After Scheer’s Dec. 13 ruling, Interim Liberal Leader Bob Rae wrote to Marc Mayrand, the chief electoral officer of Canada, asking that he refer the matter to the commissioner of Elections Canada for formal investigation.
Rae noted that Section 92 of the Canada Elections Act states that “No person shall knowingly publish a false statement of the withdrawal of a candidate.”
While the calls were not made during an election campaign, Rae wrote that he believes the situation is analogous because “Conservative operatives [were] conducting a campaign to deliberately misinform voters.”
Rae also wrote that consideration should be given to amending the Elections Act to explicitly prohibit knowingly spreading misinformation that a candidate or officeholder has withdrawn, whether or not an election campaign is on.

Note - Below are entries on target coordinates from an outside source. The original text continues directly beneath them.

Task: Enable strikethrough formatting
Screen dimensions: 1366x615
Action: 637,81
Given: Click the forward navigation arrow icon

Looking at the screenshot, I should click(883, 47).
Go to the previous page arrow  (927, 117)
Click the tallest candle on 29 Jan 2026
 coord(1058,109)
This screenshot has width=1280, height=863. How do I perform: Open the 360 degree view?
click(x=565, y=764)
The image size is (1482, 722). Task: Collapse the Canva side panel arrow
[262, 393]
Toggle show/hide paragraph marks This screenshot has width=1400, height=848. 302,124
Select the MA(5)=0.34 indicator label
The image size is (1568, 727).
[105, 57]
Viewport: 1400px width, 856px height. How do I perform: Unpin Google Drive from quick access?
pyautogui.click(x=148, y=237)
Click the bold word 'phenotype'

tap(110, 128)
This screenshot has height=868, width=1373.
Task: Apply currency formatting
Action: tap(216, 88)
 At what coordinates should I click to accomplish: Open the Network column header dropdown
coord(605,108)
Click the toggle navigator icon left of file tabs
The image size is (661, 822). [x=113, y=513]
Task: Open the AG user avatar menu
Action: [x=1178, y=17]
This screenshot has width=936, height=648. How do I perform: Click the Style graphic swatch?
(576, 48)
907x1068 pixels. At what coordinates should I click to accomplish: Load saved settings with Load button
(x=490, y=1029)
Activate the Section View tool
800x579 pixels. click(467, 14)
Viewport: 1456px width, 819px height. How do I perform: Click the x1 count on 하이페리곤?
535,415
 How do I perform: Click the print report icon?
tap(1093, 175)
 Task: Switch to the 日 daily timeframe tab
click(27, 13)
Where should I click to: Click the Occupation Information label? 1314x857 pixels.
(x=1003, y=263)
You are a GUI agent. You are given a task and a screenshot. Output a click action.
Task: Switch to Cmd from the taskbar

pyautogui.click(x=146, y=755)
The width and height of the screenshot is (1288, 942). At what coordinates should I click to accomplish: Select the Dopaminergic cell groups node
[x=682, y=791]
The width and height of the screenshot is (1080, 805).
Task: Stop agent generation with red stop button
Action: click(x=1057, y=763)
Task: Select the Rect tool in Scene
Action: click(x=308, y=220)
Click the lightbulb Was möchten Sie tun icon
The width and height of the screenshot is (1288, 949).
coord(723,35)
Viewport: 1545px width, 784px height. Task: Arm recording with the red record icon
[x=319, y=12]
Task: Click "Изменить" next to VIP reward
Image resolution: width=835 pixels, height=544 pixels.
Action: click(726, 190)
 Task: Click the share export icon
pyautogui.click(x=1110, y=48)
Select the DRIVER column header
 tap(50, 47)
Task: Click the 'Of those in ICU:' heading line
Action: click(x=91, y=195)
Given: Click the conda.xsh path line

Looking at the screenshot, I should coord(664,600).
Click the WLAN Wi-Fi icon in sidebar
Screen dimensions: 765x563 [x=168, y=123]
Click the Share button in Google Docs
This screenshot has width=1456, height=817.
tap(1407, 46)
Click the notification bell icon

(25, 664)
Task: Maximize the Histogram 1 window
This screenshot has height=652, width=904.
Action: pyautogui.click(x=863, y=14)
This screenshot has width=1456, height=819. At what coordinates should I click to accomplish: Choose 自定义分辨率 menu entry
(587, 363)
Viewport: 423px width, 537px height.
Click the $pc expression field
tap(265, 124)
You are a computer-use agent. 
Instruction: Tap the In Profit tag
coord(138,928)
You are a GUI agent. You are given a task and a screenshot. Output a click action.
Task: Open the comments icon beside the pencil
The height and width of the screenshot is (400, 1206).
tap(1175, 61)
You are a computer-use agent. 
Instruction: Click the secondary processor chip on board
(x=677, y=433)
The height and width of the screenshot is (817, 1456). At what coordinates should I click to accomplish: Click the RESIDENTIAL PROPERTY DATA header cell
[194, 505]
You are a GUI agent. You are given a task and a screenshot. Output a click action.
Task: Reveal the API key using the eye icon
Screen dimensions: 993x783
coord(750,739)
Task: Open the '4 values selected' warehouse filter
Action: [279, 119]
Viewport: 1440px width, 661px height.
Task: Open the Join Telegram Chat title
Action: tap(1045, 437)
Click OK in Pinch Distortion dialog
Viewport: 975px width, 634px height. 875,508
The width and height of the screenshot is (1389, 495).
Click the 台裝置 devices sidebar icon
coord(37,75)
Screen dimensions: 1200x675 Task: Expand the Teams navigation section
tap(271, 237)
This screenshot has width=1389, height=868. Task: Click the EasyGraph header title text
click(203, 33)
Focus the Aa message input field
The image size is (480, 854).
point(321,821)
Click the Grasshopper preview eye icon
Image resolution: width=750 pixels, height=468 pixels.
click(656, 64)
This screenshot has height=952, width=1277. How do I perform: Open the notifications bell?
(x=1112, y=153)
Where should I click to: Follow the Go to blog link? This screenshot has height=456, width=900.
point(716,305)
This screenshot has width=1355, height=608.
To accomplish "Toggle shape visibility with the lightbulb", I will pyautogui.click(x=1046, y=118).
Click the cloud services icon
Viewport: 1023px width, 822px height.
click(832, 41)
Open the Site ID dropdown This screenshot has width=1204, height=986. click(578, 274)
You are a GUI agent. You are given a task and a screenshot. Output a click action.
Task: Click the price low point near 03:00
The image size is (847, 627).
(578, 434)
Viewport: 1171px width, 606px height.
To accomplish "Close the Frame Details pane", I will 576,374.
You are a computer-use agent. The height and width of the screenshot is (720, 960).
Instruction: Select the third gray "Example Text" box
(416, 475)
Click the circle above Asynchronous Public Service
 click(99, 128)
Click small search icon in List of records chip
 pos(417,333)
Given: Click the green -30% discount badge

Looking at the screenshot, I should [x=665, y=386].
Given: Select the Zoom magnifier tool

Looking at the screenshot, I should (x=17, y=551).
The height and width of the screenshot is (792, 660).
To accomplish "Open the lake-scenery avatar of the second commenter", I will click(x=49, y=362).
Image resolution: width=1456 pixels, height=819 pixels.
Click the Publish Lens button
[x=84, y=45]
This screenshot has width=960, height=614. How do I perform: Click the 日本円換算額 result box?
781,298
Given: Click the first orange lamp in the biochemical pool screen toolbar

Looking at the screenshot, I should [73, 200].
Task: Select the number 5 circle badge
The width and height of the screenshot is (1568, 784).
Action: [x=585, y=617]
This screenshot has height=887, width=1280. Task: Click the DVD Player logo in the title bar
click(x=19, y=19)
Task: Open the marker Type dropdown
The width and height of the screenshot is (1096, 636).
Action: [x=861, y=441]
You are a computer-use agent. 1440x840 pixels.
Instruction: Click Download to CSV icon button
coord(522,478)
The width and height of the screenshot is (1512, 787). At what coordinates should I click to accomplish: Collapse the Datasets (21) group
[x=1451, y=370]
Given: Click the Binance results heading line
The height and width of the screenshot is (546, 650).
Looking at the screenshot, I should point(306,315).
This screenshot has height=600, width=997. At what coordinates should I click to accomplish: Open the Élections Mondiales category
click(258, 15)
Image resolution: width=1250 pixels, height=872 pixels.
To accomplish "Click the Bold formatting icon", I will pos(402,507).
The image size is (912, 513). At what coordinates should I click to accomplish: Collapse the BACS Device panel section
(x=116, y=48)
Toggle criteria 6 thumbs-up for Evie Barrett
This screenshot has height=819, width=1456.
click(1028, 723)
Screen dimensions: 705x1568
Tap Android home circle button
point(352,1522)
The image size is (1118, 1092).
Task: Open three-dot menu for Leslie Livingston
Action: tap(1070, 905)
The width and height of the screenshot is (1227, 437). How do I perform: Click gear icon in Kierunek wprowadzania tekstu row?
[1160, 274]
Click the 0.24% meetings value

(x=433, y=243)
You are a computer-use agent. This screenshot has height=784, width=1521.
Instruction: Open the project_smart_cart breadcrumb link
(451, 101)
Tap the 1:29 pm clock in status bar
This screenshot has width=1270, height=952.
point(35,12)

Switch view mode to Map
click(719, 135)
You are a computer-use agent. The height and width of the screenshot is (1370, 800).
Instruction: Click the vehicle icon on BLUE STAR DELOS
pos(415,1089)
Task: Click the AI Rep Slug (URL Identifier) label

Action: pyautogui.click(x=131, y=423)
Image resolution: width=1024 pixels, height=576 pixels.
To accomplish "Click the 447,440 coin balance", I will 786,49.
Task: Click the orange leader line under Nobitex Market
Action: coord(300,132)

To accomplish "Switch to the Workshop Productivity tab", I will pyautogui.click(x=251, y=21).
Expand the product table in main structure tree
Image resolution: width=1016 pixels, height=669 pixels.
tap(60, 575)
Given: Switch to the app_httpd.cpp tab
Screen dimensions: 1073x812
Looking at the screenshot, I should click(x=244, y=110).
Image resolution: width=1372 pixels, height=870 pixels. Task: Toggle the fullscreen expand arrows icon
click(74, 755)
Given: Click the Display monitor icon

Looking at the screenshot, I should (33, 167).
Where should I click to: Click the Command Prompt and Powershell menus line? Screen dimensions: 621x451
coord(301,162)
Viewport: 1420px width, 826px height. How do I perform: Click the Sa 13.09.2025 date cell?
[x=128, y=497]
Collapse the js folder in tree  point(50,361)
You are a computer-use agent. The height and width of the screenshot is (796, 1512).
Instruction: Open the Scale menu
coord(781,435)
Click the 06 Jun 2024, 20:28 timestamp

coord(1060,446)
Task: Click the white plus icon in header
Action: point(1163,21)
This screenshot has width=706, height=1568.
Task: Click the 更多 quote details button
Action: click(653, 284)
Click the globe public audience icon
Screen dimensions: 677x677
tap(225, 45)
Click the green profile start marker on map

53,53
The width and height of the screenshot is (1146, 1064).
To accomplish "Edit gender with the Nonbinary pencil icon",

Cotler said a response to Rae’s request is still pending.
As for the current robocall controversy, Cotler said his office was told by some constituents that during the federal election campaign last spring, they received live phone calls purportedly being made on behalf of the Liberal Party and providing them with “misleading information” about their voting poll’s location.
Not only were these bogus, but they were offensive to Jewish constituents because some received those calls on Shabbat or Passover, Cotler said. The caller’s or callers’ identification could not be traced, he said.
Cotler’s campaign office in Cavendish Mall in Côte St. Luc was closed on those days, he noted.
His campaign officials filed a complaint with Elections Canada at that time.